Himself deplores the telephone. This will elicit a “duh” from anyone who reads here with any regularity. He answers the home phone in such a tone as to insure that no one ever wants to call again. It is remarkable the mileage that he can get from those two syllables of “hell” and “o.” The phone rings and Spuds identifies “Market Research” on the caller i.d. Himself’s posture stiffens and he rages, “DO NOT ANSWER IT. THEY HAVE BEEN HOUNDING ME FOR DAYS,” and then he segues into his usual rant about the corrosion of personal privacy with some sort of overpopulation subtext. Himself is hunched over his laptop, his back to the phone as the seventeen year old picks up the receiver and stealthily disconnects the call. He answers the dead line, “Hello? John Murphy? Yes, just a moment.” He extends the phone to his apoplectic father and says, with an Oscar worthy deadpan, “It’s for you. It’s Market Research.”

After a summer of sleeping until most people have finished lunch, my seventeen year old forces himself out of bed on the first day of school. He grabs a cup of coffee, ignoring my raised eyebrow.
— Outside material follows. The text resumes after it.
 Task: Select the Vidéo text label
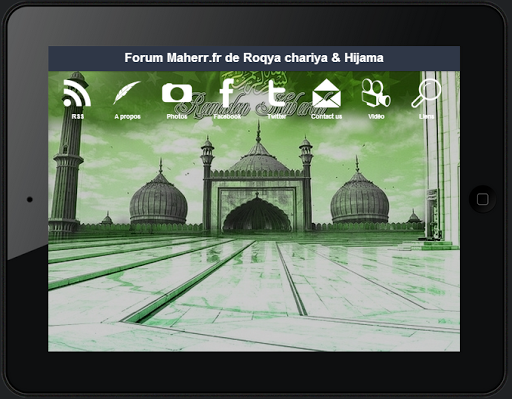point(376,116)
A senior now, this is his last first day of school, at least the kind of first day of school that starts with Mom yelling at him to wake up, a hot meal and a packed lunch box. This is also the first day of school on which car keys are placed next to his vitamin on his breakfast napkin. We make a dry run to the school and scope out the parking situation on the weekend but as I hear the engine turn over I am knocked silly by a huge rush of love, pride, relief and acute terror.
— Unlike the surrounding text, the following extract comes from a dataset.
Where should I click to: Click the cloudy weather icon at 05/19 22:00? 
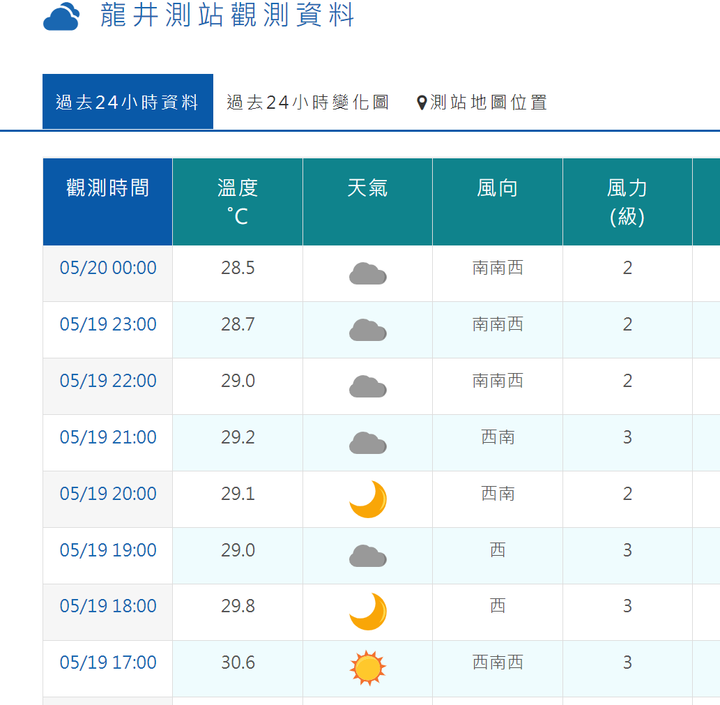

I badger Spuds relentlessly to text me every time they arrive at any destination. I pump him about his brother’s driving prowess. I remember how I drove for the first few years after being licensed and a serious accident I caused. The last time I visit at the board and care my mother eats half a pound of chocolate and jabbers forming no intelligible words. I wipe the smeared chocolate from her face and kiss her goodbye. She calls out “drive carefully.” How indelibly etched that terror is.

I have chewed around for years my mother’s brokenness and the complications of my relationship with her. I was angry for a long time but over the last dozen years I’ve gotten over it. I turned out ok after all so there’s no point in ascribing blame. As dementia peels her down, like a brittle onion, what is left at the tiny sliver of withered core is her love for me and she is, above all things, rightous. Now she is ashen and tiny in a gigantic hospital bed. She gazes blankly at the comically insipid Tyra. My children drive away from me now and I text and call and wait in the driveway for them to return. In the end we can’t even hold on to what we cherish the most but we will fight like mad before letting go.

2 comments:

John L. Murphy / "Fionnchú" said...

I do like onions. Peeled down as we are, years like paper as they thin our skin and gather up our flesh into ridges and crinkles. I hope our years are not bitter, and that as we peel these odd roots, we find that the memories they bring are not tearful or sad, but delectable and redolent of flavors of love. xxx me

My own Damn Blog said...

Can you forgive me for having difficulty with forgiving her?